- Sire: Casual Lies
- Grandsire: Lear Fan
- Dam: Some Reason
- Damsire: Sound Reason
- Sex: Gelding
- Foaled: 25 October 1995
- Country: New Zealand
- Colour: Bay
- Breeder: C J T & Mrs G Davison & Mrs J M Wilding
- Owner: G C P & Mrs M H Beadel, D F & Mrs M D Bodle, C J T & Mrs G Davison
- Trainer: Ross Taylor
- Record: 22:9-5-3
- Earnings: $448,375

Major wins
- New Zealand Derby (1998) Hawke's Bay Guineas (1998)

= So Casual =

New Zealand-bred Thoroughbred racehorse

So Casual (foaled 25 October 1995) is a Thoroughbred racehorse who won the New Zealand Derby in record time in 1998.

Although not the star in his two-year-old year, So Casual ran extremely well in his first season of racing and never finished further back than third. Ridden by Catherine Hutchinson, he ran second in two 1400m Group 1 races behind:

- Happyanunoit in the Manawatu Sires Produce Stakes.
- Zola in the Ellerslie Sires Produce Stakes.

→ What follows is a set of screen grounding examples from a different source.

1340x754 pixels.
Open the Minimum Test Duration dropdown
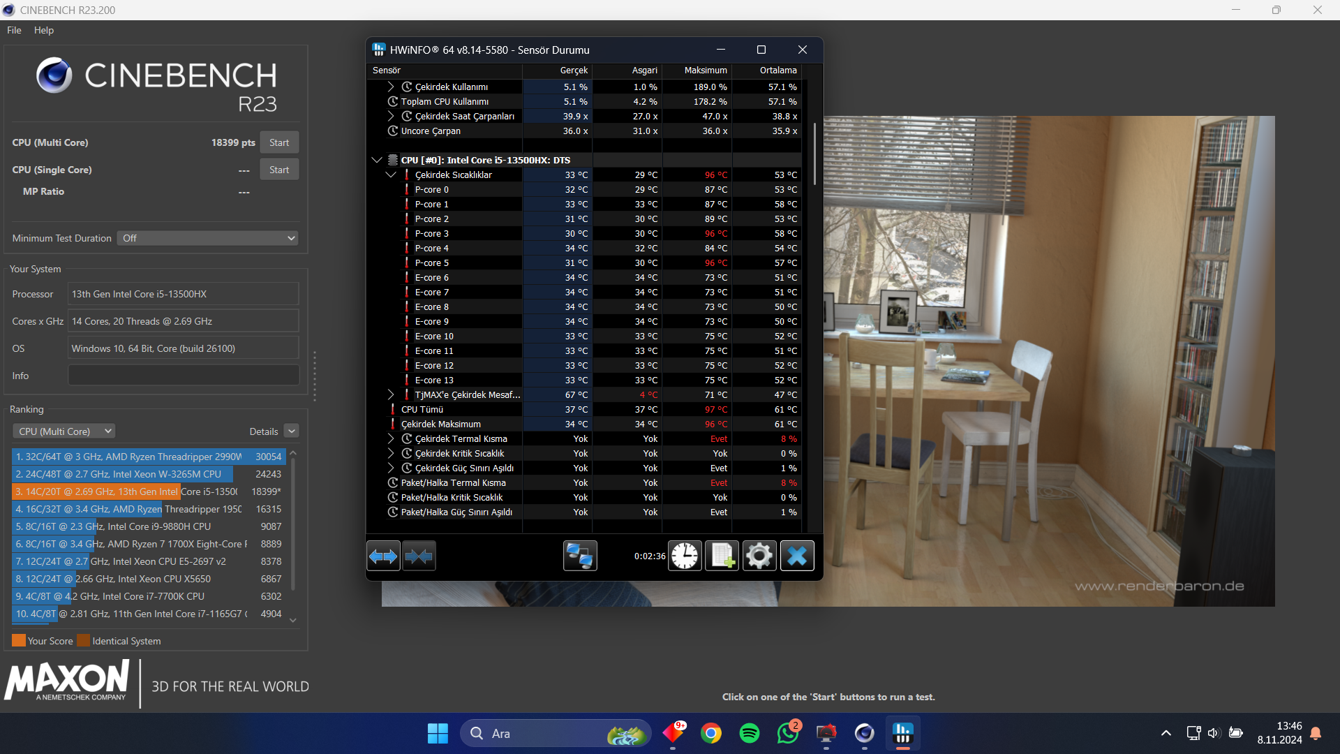[208, 239]
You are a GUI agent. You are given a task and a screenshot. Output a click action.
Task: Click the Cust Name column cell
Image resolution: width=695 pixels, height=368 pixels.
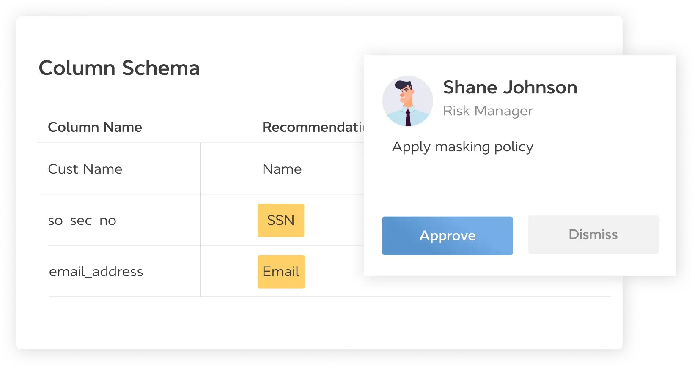[85, 169]
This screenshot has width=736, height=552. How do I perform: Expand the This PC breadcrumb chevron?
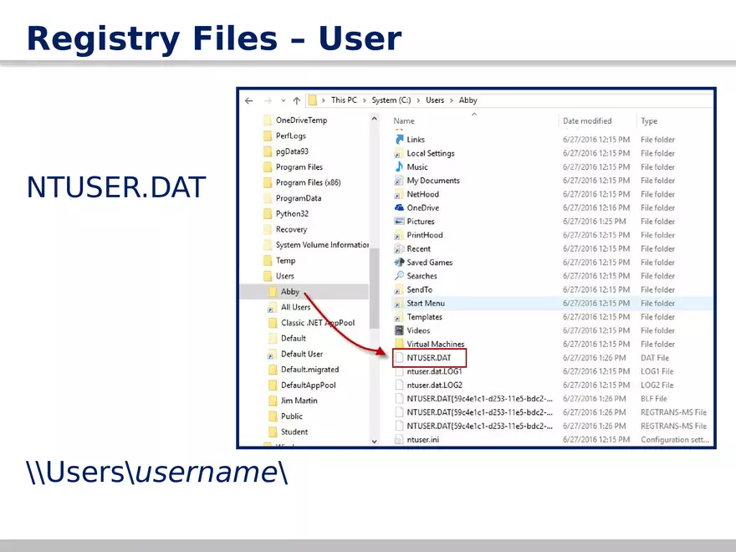(364, 100)
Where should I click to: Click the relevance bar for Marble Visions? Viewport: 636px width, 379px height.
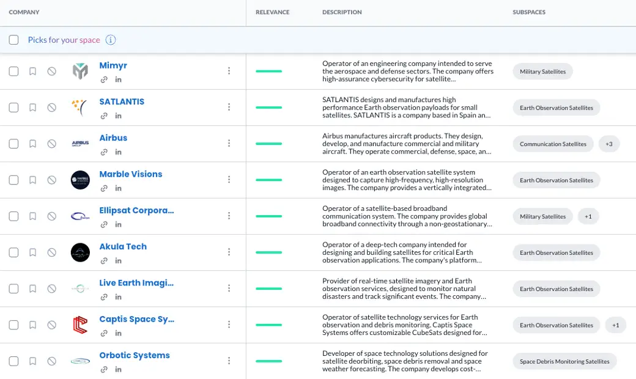click(268, 180)
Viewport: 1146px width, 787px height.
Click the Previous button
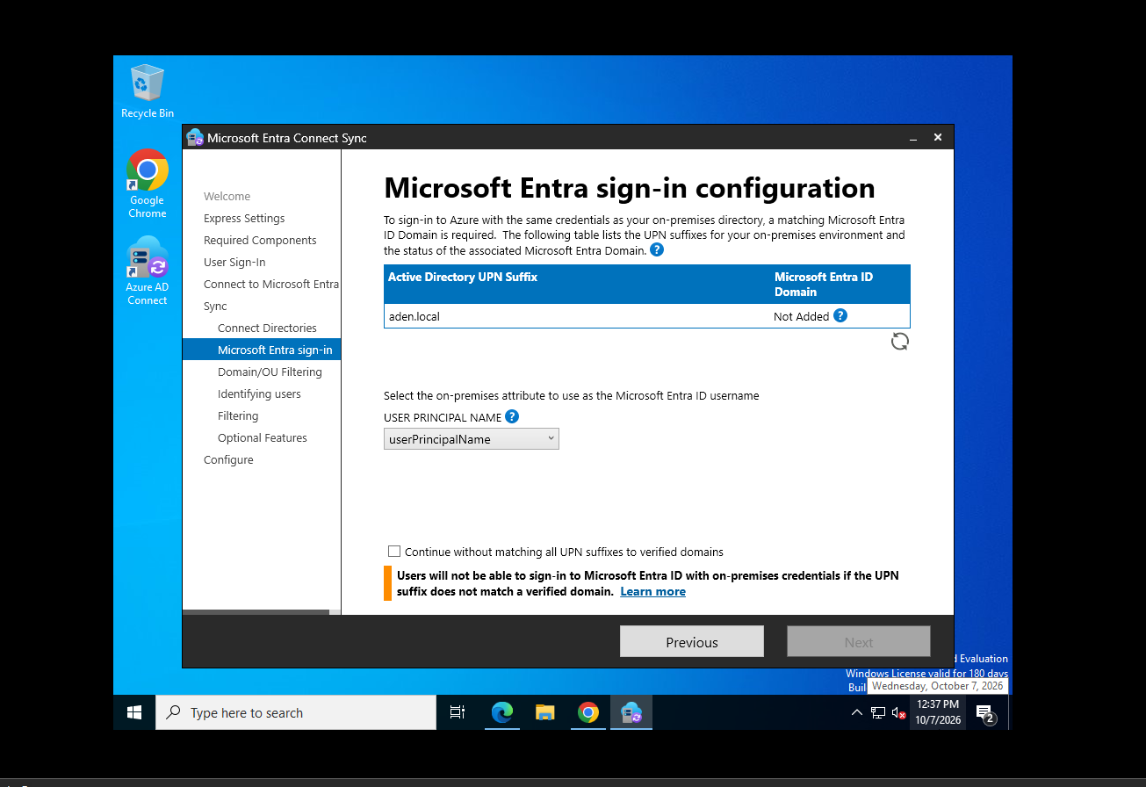(692, 641)
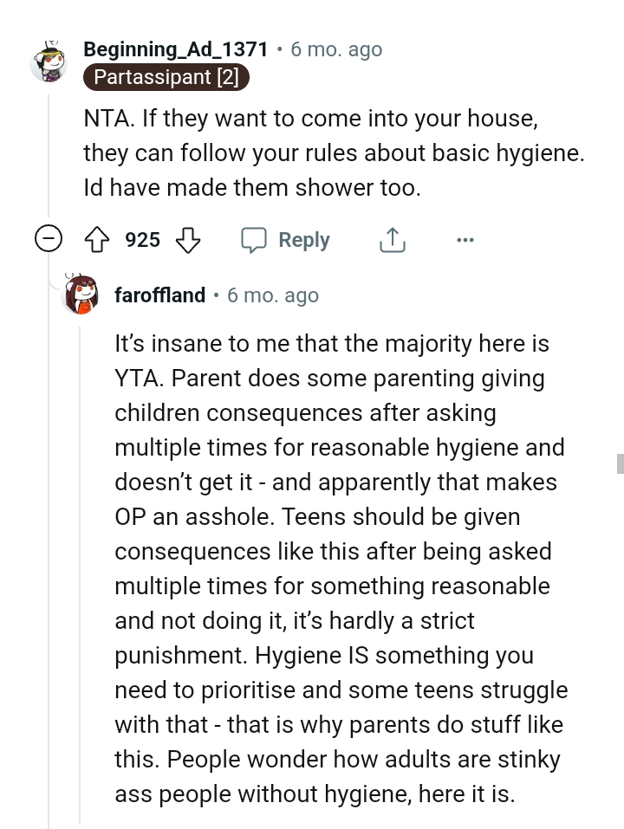Collapse the thread with the minus circle
The height and width of the screenshot is (829, 624).
pyautogui.click(x=49, y=240)
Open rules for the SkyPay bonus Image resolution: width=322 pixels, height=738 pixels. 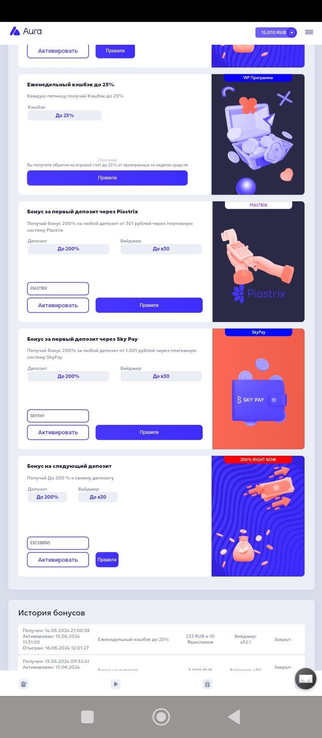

Earlier he was 3rd behind Alf and So Explicit in the 1200m listed FAI NZ Magic Millions Classic at Trentham, ridden by Reese Jones.

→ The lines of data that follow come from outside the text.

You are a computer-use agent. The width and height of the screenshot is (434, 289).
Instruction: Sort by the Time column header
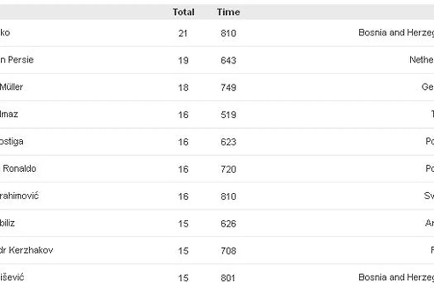coord(228,12)
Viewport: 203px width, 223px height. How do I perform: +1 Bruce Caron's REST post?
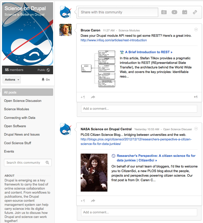82,97
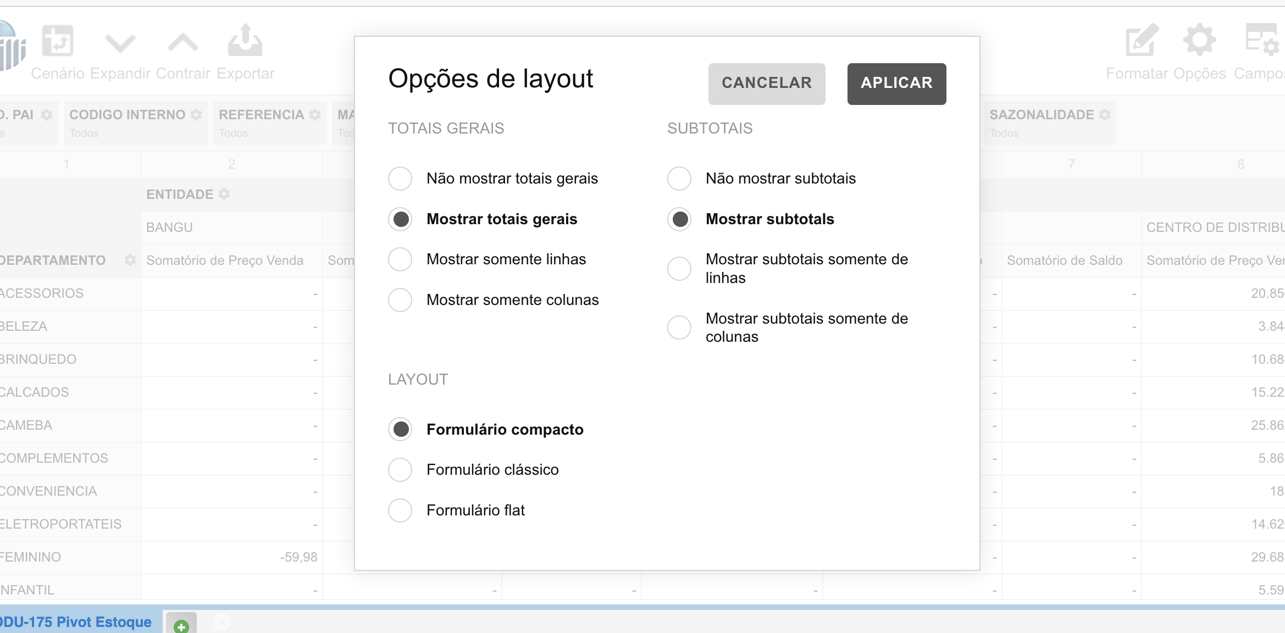Screen dimensions: 1285x633
Task: Click the Contrair chevron icon
Action: click(182, 42)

He resumed in his three-year-old season and kept his perfect record of being in the first three at every start as he finished:

- 1st in a 1200m 3YO race at Taupo ridden by Vinnie Colgan.
- 1st in the 1400m Group 3 Hawke's Bay Guineas from Danske and Mr Jif (Colgan).
- 3rd in the 1600m G2 Lindauer Guineas to Danske and Light Opera.
- 1st in the 1600m listed Coruba Rum Canterbury Stakes beating Morgan Glory and Lang Syne.
- 2nd in the G1 1600m New Zealand 2000 Guineas to Danske, ahead of Power And Fame.
- 3rd in the 2000m G2 Avondale Guineas to Kelt Capital Stakes winner Just Call Me Sir and Nahayan. He was ridden by Tony Allan.

But in the Derby he finally got his well-deserved first major win, and he made up for lost time with an extraordinary performance. Ridden by Australian jockey Damien Oliver, So Casual turned the tables on all who had narrowly beaten him to date by winning the Derby in a time of 2:24.80, a track and national record for 2400m (12 furlongs) that still stands 9 years later.

Struggling with soundness after his Derby win, So Casual didn't often show his best in subsequent starts, although he did return to the winners' circle at Ellerslie in:

- the 1400m Easter Trial in March 1999 (Michael Coleman), beating Straight Back and Trounced.

- the 1600m G3 King's Plate on Boxing Day 1999, over Integrate and Tall Poppy.

He returned to racing after a two-year injury-enforced layoff winning his first start on New Years Day 2002 at Hastings. After being unplaced in the Thorndon Mile he showed promise in three 1600m races in February and March including a 4th in the G3 Thompson Handicap. But after a failure in the Awapuni Gold Cup he was retired.